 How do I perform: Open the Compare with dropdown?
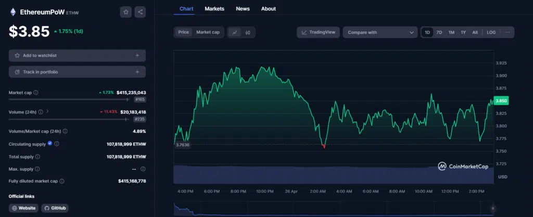(380, 32)
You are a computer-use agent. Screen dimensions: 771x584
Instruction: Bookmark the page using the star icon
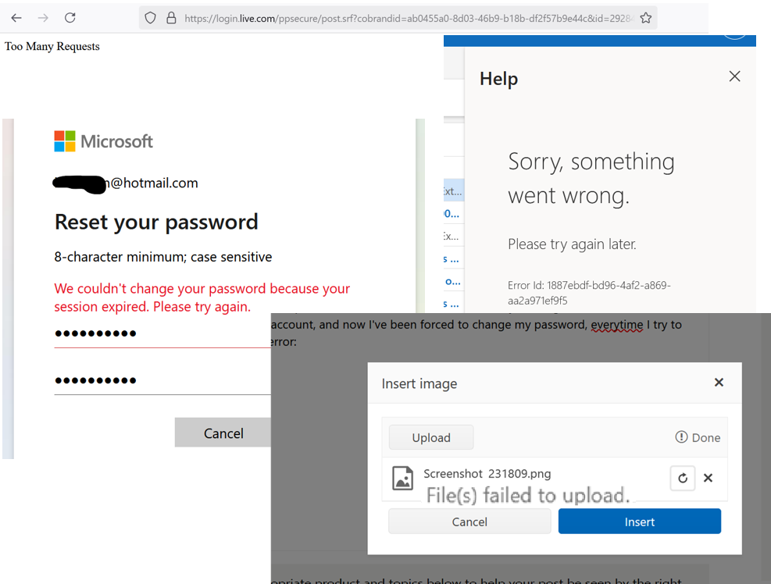[x=645, y=16]

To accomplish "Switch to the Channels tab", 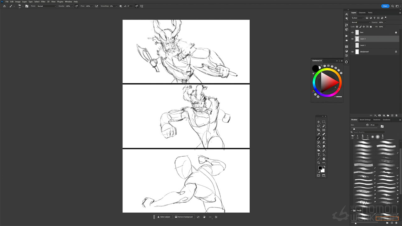I will (362, 13).
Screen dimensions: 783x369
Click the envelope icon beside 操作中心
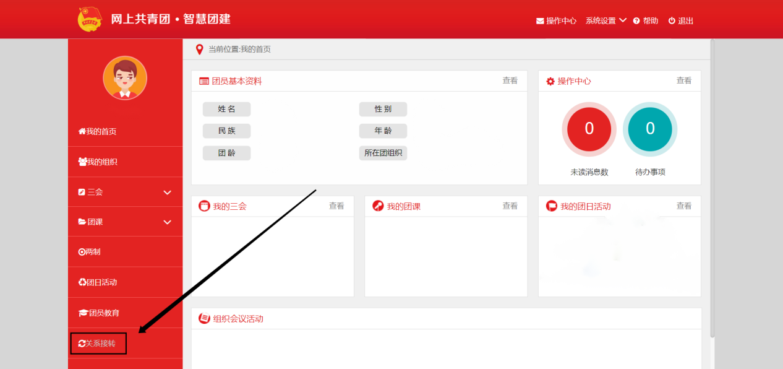point(540,21)
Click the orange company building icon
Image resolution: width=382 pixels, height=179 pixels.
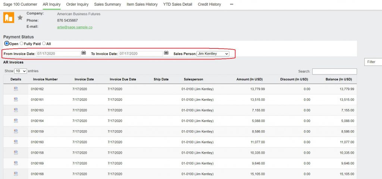9,18

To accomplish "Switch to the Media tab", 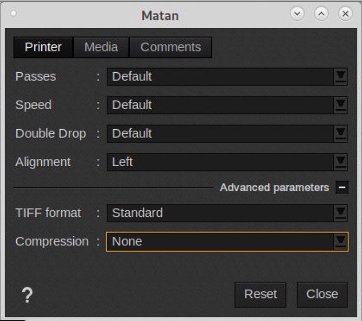I will pos(101,47).
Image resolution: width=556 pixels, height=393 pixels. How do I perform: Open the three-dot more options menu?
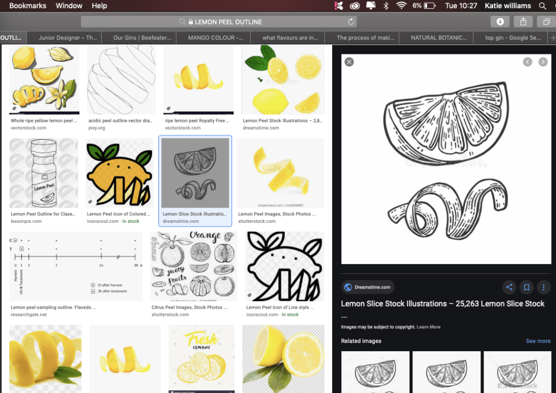[x=543, y=287]
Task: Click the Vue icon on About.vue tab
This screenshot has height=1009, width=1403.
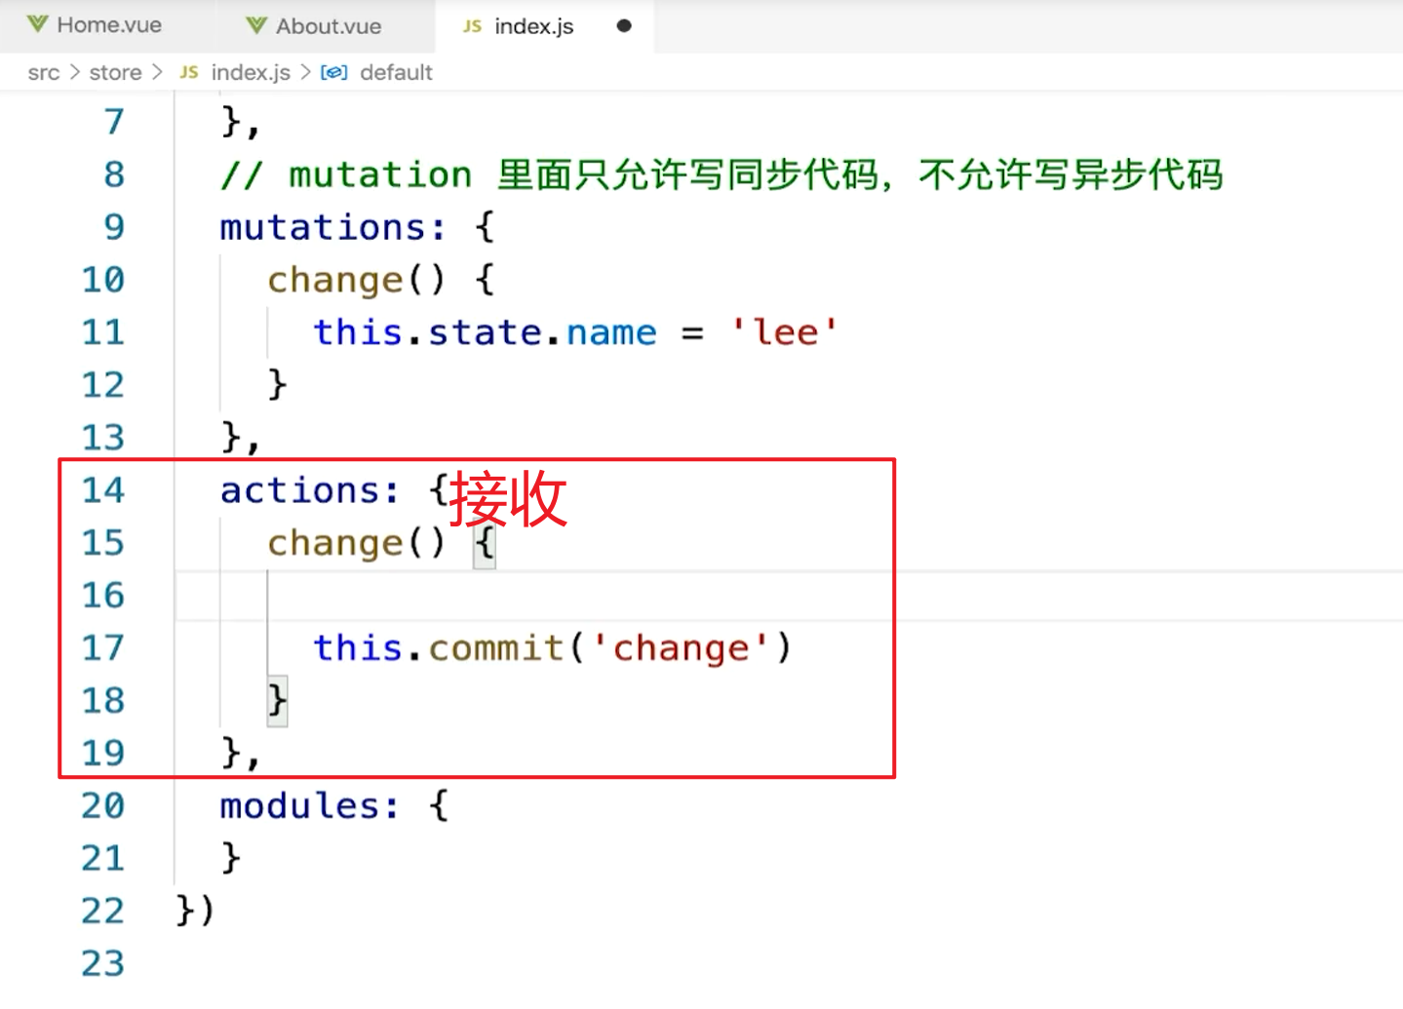Action: click(256, 25)
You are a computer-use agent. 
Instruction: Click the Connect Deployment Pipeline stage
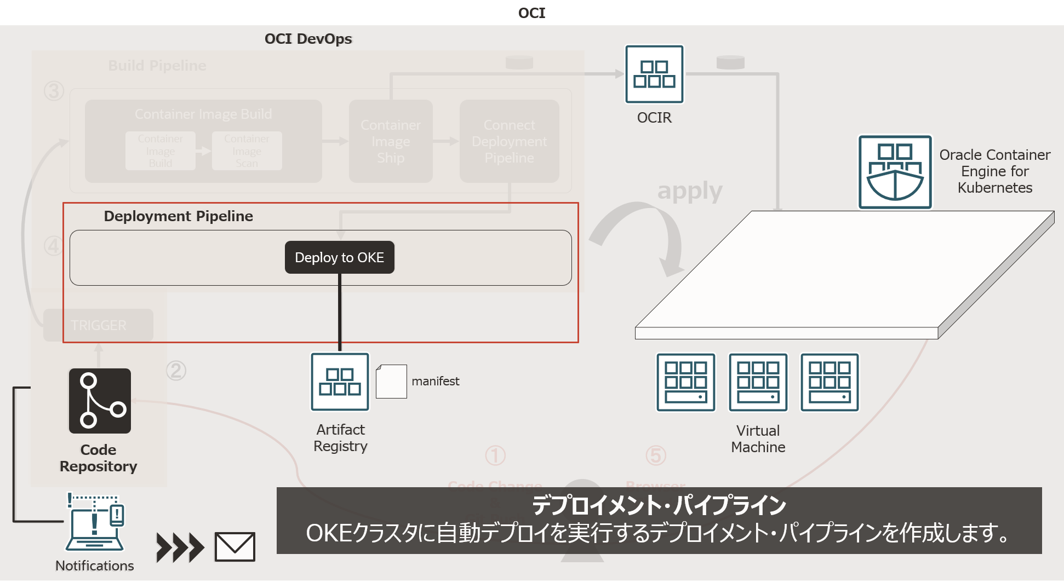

════════════════════

TASK REQUIREMENTS
Begin with the line that has "Task: Click the Vue icon on About.vue tab" and continue to the last line of the entries, printing each line exactly and nothing else; include both ends and skip the pictures.

REPLY TO THE TASK
Task: Click the Vue icon on About.vue tab
This screenshot has height=1009, width=1403.
Action: click(256, 25)
You are a computer-use agent. 
Instruction: Click the Connect Deployment Pipeline stage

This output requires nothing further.